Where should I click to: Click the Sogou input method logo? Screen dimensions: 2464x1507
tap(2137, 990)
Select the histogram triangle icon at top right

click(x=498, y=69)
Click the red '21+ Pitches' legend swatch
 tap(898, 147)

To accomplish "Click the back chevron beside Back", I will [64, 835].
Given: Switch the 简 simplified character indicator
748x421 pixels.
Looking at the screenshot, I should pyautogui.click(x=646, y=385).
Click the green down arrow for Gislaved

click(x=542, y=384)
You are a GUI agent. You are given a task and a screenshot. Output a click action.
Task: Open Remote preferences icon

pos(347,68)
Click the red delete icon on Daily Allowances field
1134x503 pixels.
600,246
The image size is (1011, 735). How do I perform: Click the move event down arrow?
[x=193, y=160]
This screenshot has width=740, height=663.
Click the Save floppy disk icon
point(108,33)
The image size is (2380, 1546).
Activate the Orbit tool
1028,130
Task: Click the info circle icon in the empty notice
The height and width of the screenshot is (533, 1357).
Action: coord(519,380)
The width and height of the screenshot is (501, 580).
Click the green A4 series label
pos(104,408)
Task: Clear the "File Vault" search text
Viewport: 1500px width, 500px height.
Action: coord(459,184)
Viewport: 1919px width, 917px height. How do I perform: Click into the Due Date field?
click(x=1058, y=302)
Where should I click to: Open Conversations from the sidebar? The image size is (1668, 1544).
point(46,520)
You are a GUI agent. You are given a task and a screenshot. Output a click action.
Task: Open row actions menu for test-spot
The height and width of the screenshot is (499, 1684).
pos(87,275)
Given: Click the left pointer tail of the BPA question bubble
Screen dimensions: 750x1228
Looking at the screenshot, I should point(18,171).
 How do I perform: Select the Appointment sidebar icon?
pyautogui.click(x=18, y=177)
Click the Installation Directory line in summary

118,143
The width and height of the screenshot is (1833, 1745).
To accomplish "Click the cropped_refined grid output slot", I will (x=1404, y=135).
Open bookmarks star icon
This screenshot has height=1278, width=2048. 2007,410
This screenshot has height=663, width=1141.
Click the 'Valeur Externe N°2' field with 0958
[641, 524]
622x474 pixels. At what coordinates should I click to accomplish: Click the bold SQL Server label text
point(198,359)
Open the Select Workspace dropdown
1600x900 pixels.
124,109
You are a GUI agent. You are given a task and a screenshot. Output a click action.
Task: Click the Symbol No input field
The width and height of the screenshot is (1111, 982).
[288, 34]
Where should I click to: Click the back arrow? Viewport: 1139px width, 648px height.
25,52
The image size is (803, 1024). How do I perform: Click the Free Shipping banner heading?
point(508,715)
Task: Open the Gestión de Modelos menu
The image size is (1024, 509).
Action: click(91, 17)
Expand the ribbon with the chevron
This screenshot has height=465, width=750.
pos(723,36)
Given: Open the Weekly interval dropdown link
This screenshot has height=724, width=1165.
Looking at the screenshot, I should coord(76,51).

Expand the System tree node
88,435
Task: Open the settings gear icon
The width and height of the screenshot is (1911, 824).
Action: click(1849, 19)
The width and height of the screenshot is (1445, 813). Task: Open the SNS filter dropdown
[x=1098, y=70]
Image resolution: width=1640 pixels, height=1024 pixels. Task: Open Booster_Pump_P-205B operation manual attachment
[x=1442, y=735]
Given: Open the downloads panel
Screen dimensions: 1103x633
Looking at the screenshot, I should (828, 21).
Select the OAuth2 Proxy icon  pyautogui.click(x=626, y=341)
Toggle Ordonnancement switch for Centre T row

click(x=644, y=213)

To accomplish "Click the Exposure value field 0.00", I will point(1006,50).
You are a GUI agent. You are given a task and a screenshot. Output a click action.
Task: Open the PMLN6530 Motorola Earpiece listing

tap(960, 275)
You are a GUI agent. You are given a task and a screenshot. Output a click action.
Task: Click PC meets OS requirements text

- - - -

WHAT YOU HAVE TO DO — Copy every line of the material above word for word.

RESULT —
Where should I click to: Click the Sogou input method logo? Screen dimensions: 2464x1507
tap(2137, 990)
Select the histogram triangle icon at top right

click(x=498, y=69)
Click the red '21+ Pitches' legend swatch
 tap(898, 147)

To accomplish "Click the back chevron beside Back", I will [64, 835].
Given: Switch the 简 simplified character indicator
748x421 pixels.
Looking at the screenshot, I should pyautogui.click(x=646, y=385).
Click the green down arrow for Gislaved

click(x=542, y=384)
You are a GUI agent. You are given a task and a screenshot. Output a click action.
Task: Open Remote preferences icon

pos(347,68)
Click the red delete icon on Daily Allowances field
1134x503 pixels.
600,246
The image size is (1011, 735). How do I perform: Click the move event down arrow?
[x=193, y=160]
This screenshot has width=740, height=663.
Click the Save floppy disk icon
point(108,33)
The image size is (2380, 1546).
Activate the Orbit tool
1028,130
Task: Click the info circle icon in the empty notice
The height and width of the screenshot is (533, 1357).
Action: coord(519,380)
The width and height of the screenshot is (501, 580).
Click the green A4 series label
pos(104,408)
Task: Clear the "File Vault" search text
Viewport: 1500px width, 500px height.
Action: coord(459,184)
Viewport: 1919px width, 917px height. How do I perform: Click into the Due Date field?
click(x=1058, y=302)
Where should I click to: Open Conversations from the sidebar? The image size is (1668, 1544).
point(46,520)
You are a GUI agent. You are given a task and a screenshot. Output a click action.
Task: Open row actions menu for test-spot
The height and width of the screenshot is (499, 1684).
pos(87,275)
Given: Click the left pointer tail of the BPA question bubble
Screen dimensions: 750x1228
Looking at the screenshot, I should point(18,171).
 How do I perform: Select the Appointment sidebar icon?
pyautogui.click(x=18, y=177)
Click the Installation Directory line in summary

118,143
The width and height of the screenshot is (1833, 1745).
To accomplish "Click the cropped_refined grid output slot", I will (x=1404, y=135).
Open bookmarks star icon
This screenshot has height=1278, width=2048. 2007,410
This screenshot has height=663, width=1141.
Click the 'Valeur Externe N°2' field with 0958
[641, 524]
622x474 pixels. At what coordinates should I click to accomplish: Click the bold SQL Server label text
point(198,359)
Open the Select Workspace dropdown
1600x900 pixels.
124,109
You are a GUI agent. You are given a task and a screenshot. Output a click action.
Task: Click the Symbol No input field
The width and height of the screenshot is (1111, 982).
[288, 34]
Where should I click to: Click the back arrow? Viewport: 1139px width, 648px height.
25,52
The image size is (803, 1024). How do I perform: Click the Free Shipping banner heading?
point(508,715)
Task: Open the Gestión de Modelos menu
The image size is (1024, 509).
Action: click(91, 17)
Expand the ribbon with the chevron
This screenshot has height=465, width=750.
pos(723,36)
Given: Open the Weekly interval dropdown link
This screenshot has height=724, width=1165.
Looking at the screenshot, I should coord(76,51).

Expand the System tree node
88,435
Task: Open the settings gear icon
The width and height of the screenshot is (1911, 824).
Action: click(1849, 19)
The width and height of the screenshot is (1445, 813). Task: Open the SNS filter dropdown
[x=1098, y=70]
Image resolution: width=1640 pixels, height=1024 pixels. Task: Open Booster_Pump_P-205B operation manual attachment
[x=1442, y=735]
Given: Open the downloads panel
Screen dimensions: 1103x633
Looking at the screenshot, I should (828, 21).
Select the OAuth2 Proxy icon  pyautogui.click(x=626, y=341)
Toggle Ordonnancement switch for Centre T row

click(x=644, y=213)

To accomplish "Click the Exposure value field 0.00", I will point(1006,50).
You are a GUI agent. You are given a task and a screenshot. Output a click action.
Task: Open the PMLN6530 Motorola Earpiece listing

tap(960, 275)
You are a GUI agent. You are given a task and a screenshot. Output a click action.
Task: Click PC meets OS requirements text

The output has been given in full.